Une fois que vous avez commencé à manipuler, il en faut de plus en plus pour que le jeu continue. Il n’est plus possible de faire demi-tour sans faire craquer  le système.

Bien sûr, la manipulation par les agences gouvernementales et les banques centrales commence toujours avec de bonnes intentions. Ils essaient de « sauver » les banques ou « sauver » les marchés des issues  extrêmes ou des crashs.

Mais ce désir de sauver quelque chose ne tient pas compte du fait que les faillites bancaires et les krachs de marché sont parfois nécessaires et sains pour éliminer les excès et les dysfonctionnements antérieurs.

Un crash peut effacer la pourriture, nettoyer  les pertes et permettre au système de tout repartir  avec un bilan sain et une plus grande  prudence.

Au lieu de cela, les banquiers centraux vont à la rescousse des banques corrompues ou mal gérées. Cela protège  les  responsables,  directeurs de banque , investisseurs incompétents et corrompus et reporte le mal sur  l’investisseur ou le travailleur ordinaire. Ils voient  leur situation se déteriorer  tandis que les gestionnaires de banque incompétents conservent leur emploi et leurs gros bonus.

Mais le plus gros problème est qu’il n’y a pas d’issue, comme je l’ai dit. Une manipulation en mène à une autre.

La politique de taux d’intérêt zéro (ZIRP) ne fonctionnant pas, la Fed s’est tournée vers l’assouplissement quantitatif (QE).
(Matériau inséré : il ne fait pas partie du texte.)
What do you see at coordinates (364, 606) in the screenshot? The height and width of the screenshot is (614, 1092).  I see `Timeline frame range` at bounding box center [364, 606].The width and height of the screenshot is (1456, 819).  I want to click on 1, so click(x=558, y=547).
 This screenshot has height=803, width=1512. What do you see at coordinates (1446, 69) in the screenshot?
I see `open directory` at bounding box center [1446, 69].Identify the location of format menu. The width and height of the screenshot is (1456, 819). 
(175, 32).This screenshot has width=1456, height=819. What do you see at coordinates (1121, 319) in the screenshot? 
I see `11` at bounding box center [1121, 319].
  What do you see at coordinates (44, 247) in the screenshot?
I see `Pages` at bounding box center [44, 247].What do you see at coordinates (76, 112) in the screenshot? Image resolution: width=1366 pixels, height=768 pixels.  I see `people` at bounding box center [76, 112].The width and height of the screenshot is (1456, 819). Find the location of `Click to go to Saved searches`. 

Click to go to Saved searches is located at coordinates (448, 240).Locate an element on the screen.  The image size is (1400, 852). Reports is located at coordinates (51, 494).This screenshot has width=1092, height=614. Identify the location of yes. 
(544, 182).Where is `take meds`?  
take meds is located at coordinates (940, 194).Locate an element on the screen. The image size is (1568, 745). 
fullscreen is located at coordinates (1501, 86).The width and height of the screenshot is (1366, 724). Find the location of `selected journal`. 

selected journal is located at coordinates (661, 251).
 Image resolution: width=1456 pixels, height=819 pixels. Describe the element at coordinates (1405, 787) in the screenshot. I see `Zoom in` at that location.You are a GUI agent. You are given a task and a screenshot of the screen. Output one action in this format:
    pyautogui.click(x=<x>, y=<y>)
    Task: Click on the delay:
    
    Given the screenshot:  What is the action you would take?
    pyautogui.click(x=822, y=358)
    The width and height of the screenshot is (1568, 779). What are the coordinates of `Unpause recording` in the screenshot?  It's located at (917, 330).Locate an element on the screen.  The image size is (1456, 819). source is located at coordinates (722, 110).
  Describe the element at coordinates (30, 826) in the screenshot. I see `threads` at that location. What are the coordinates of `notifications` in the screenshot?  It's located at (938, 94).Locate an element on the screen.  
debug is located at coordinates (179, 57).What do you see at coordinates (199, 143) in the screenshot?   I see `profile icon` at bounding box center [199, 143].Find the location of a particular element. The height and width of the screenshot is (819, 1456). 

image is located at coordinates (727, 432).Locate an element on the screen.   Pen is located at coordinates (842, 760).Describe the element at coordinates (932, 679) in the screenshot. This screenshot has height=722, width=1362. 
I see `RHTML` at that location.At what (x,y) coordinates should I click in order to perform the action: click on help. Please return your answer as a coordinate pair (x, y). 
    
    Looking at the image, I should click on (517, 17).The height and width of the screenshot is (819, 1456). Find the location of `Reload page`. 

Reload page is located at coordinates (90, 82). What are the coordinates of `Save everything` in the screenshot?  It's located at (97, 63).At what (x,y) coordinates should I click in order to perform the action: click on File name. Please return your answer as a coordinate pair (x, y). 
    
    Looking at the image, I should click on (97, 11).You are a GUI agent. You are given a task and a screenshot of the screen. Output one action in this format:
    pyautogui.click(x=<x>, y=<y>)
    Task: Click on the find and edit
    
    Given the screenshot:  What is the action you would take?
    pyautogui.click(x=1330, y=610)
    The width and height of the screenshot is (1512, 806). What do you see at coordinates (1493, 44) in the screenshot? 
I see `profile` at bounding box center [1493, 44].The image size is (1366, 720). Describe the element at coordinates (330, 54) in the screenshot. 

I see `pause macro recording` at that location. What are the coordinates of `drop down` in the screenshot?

Après le QE1, le QE2 et le QE3 (2008-2013) sont venus le «ralentissement» (2014) puis le «décollage» des taux (2015), suivis des «pause» et de la «patience» pour augmenter encore les taux (2016– 19).

La dernière manipulation est le resserrement quantitatif (QT, l’opposé de QE), bien qu’il semble que le QT soit maintenant réduit.

Confus? Tout le monde l’est aussi.

Le fait est que la Fed n’a pas normalisé ses taux et qu’elle  n’a pas normalisé la taille de son bilan.

C’est juste une manipulation après l’autre avec des résultats faibles.

Tout cela  est sans issue.

La dernière forme de manipulation est ce que l’on appelle un «dispositif  de mise en pension permanente», qui n’est qu’une autre forme de QE.

En vertu de cette facilité, les banques échangeraient leurs réserves de trésorerie auprès de la Fed contre des titres du Trésor, en promettant de les reconvertir immédiatement en espèces si nécessaire.

Essentiellement, cette manipulation permettrait aux banques de détenir moins de réserves que ce qui est actuellement requis, sachant que la Fed viendrait àleur secours  si elles avaient des problèmes.

C’est juste un autre stratagème comptable pour prétendre assainir le bilan de la Fed.

Ce ne sera pas la dernière manipulation.

Nous en sommes loin .

Jim Rickards

Politique monétaire et crise: caressez un cercle et il devient vicieux.